Gwen Bingham added, “When I went unaccompanied for a year to Korea, the kids were 10 and 13. I was able to come home once to visit over the holidays, but when I came back, I felt very much that I had been written out of the script. I always prided myself on being “hub central.” Well, hub central had been gone for a year and they had moved on. I had to ‘win’ my way back into my family.”
She worried that her kids would resent her for not being at every game and recital. When their daughter Tava was little, she once asked why her mother was in the Army when a friend’s mother didn’t work. It was a knife to the heart for Gwen Bingham. But then years later, when Tava was a teenager, she visited her mother at work one day, saw her in her element, and said, ‘Mom, you ought to try to stay in and make general.’
“It brought tears to my eyes,” Gwen Bingham said. “She had developed pride in me and understood what I was doing. The things I am most proud of are being a soldier, a wife and a mother. I was a soldier before I was a wife, and I was a wife before I was a mother. I am very proud that I served my country. I’m very proud to be the wife of Patrick Bingham, and I am very proud to be the mother of Tava and Phillip.”
Tava probably wasn’t thinking then about the challenges her mother would face in that effort, as an African-American woman going for three stars, but to be fair, Gwen Bingham wasn’t thinking about those things, either.
“In leadership meetings, sometimes I’d look around the table and there wouldn’t be any other women, but I tend to embrace that as a positive challenge. I’m not just representing Gwen Bingham, I’m representing everyone who looks like me.”

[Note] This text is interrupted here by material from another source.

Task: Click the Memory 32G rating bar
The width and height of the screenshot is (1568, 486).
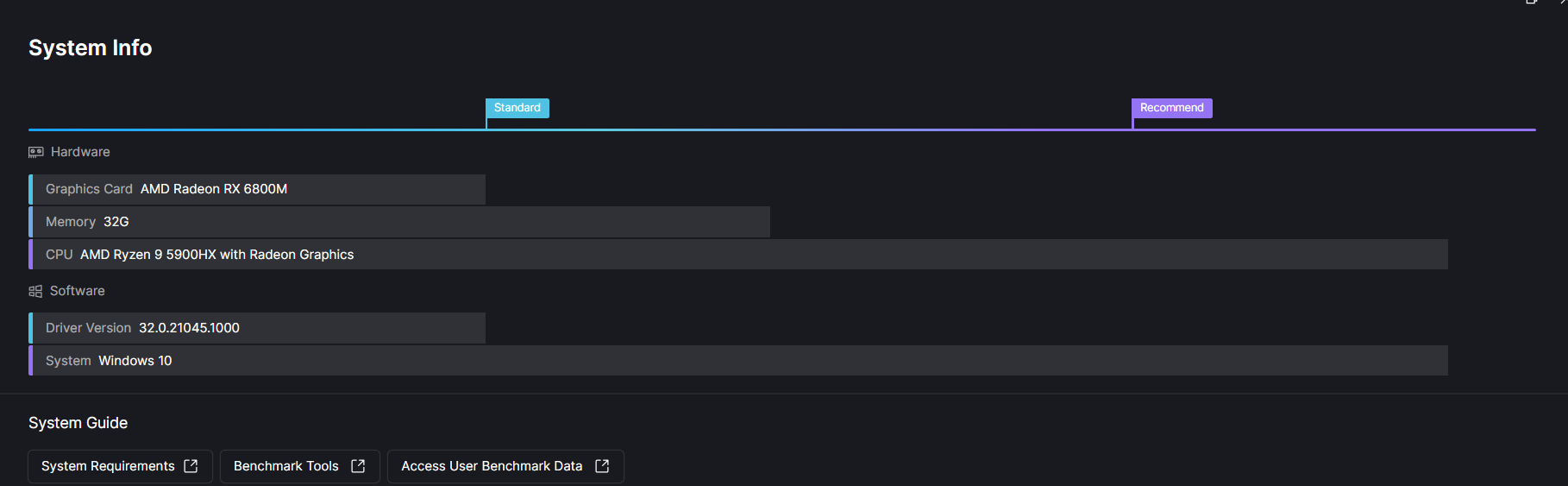Action: 399,222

She’s seen many opportunities open up for women during her military career, including all MOSs in the Army — even the infantry. The changes are inspiring and she loves hearing about women doing great things, but she’s just as quick to praise the men who also helped bring about the changes.
“We women need foundational support, not just from other women, but also from men. There were so many people who poured into me and invested in me. Life would have been very different for me without the support of the men and women around me.”

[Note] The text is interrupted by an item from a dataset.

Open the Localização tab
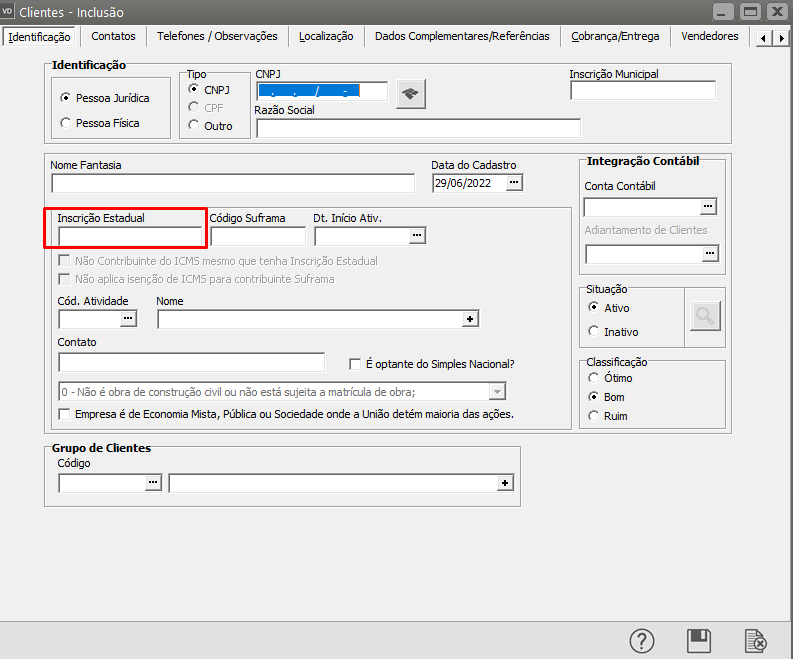The height and width of the screenshot is (659, 793). (x=326, y=36)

And what about Patrick Bingham? What has it been like for him as a former soldier and a military spouse, juggling his own demanding career as a teacher, principal and assistant superintendent, while often solo parenting two children?
He said the transition from soldier to educator was easier than he expected. Teaching, like the military, relies on teamwork, and that made the move go relatively smoothly, though he did miss leaving work to go to lunch. “You can’t really do that when you’re chasing after kids.”

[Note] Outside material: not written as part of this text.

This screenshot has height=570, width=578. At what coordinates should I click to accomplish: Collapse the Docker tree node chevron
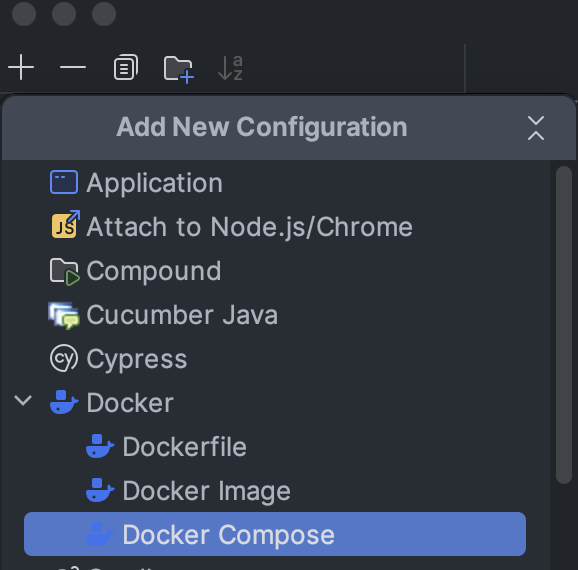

As for being the male spouse of a senior officer, sitting at tables typically filled with women, he said, “People are people. I never felt like I wasn’t a part of the spouse community. The other spouses just reeled me right in. I learned to play Bunko. I started taking a yoga class. If someone had told me 20 years ago that I’d be having fun in a yoga class … but when that’s your friend group, it’s fun. But I never much got into the baby shower thing.”